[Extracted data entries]
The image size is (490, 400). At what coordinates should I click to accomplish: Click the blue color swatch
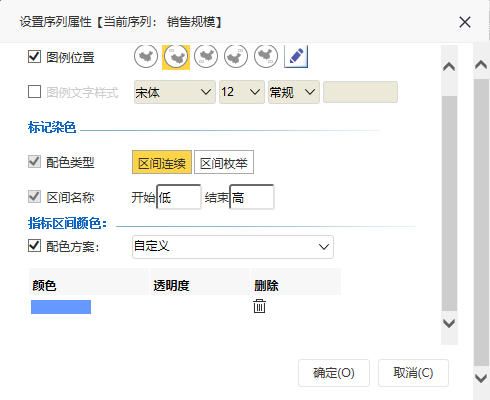(61, 307)
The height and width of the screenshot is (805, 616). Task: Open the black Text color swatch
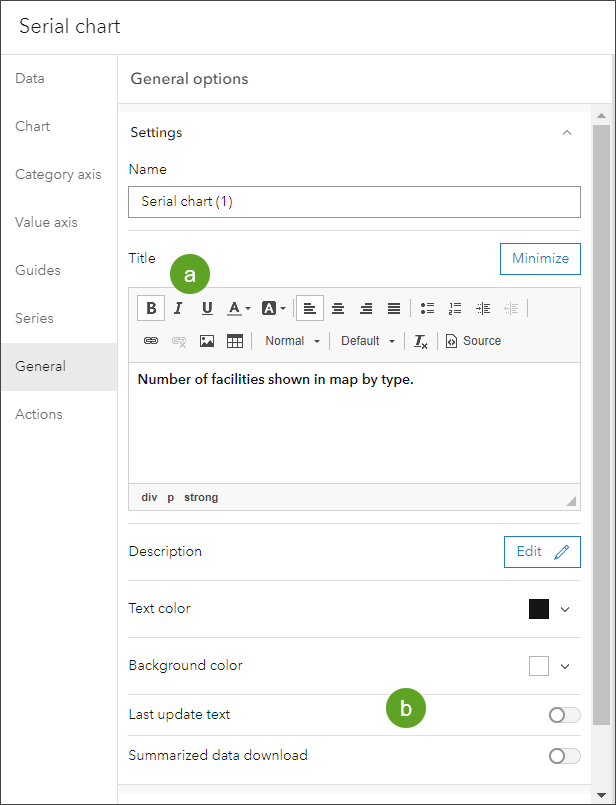[539, 609]
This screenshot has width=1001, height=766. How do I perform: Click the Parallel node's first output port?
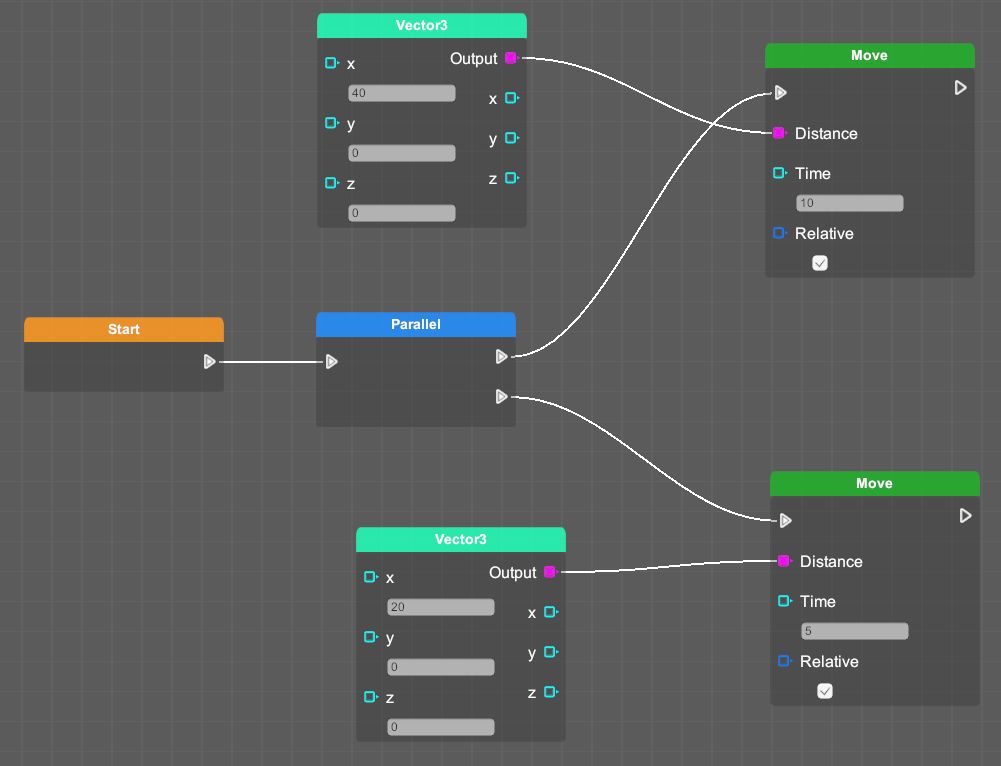(x=502, y=356)
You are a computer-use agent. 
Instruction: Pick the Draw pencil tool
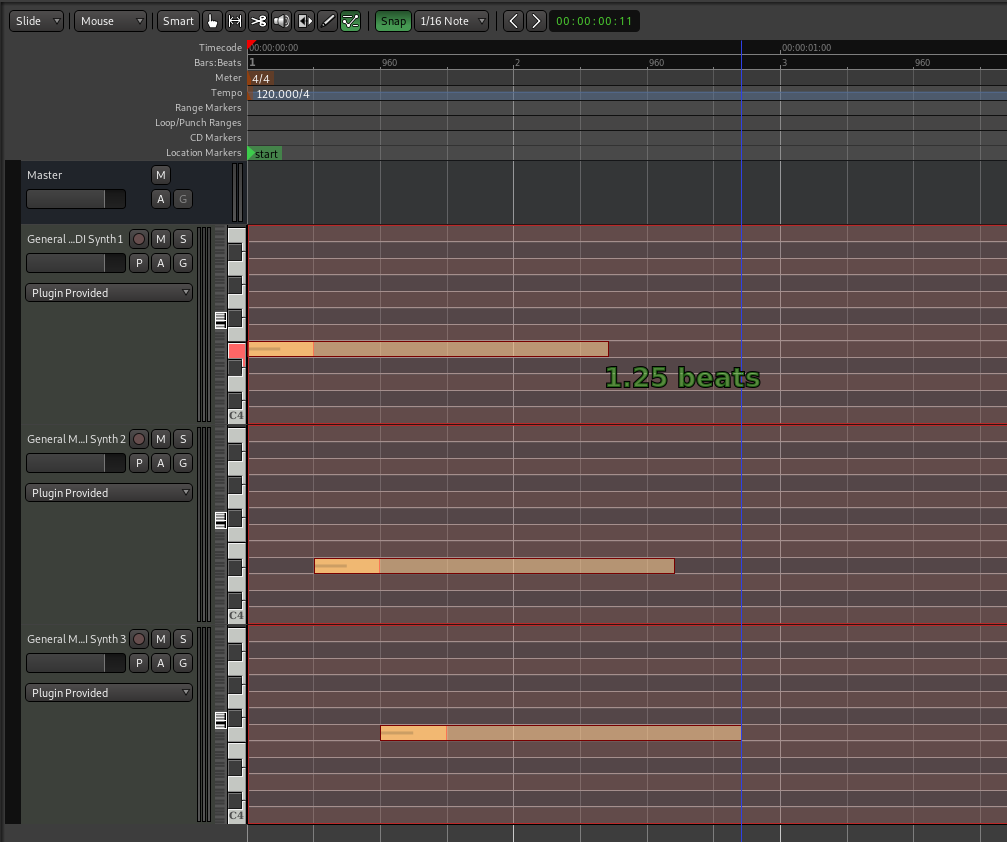pos(327,21)
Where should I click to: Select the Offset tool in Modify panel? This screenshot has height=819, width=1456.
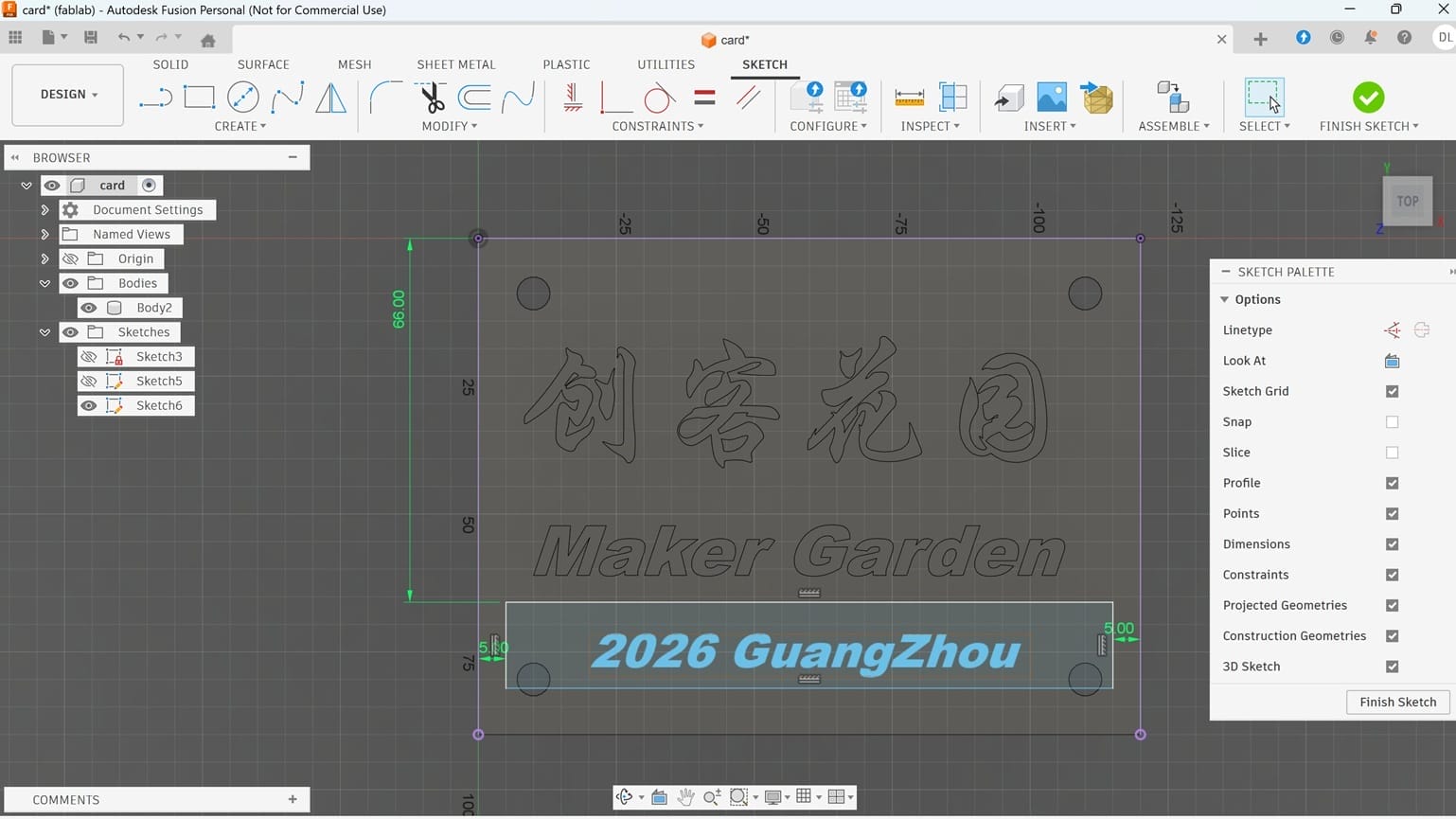coord(473,96)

— EXERCISE —
Starting with the line that contains "You are a computer-use agent.", give the lines again exactly as they appear through the last line of the data, pictures excluded.

— RESULT —
You are a computer-use agent. 
Instruction: Pick the Draw pencil tool
pos(327,21)
Where should I click to: Select the Offset tool in Modify panel? This screenshot has height=819, width=1456.
coord(473,96)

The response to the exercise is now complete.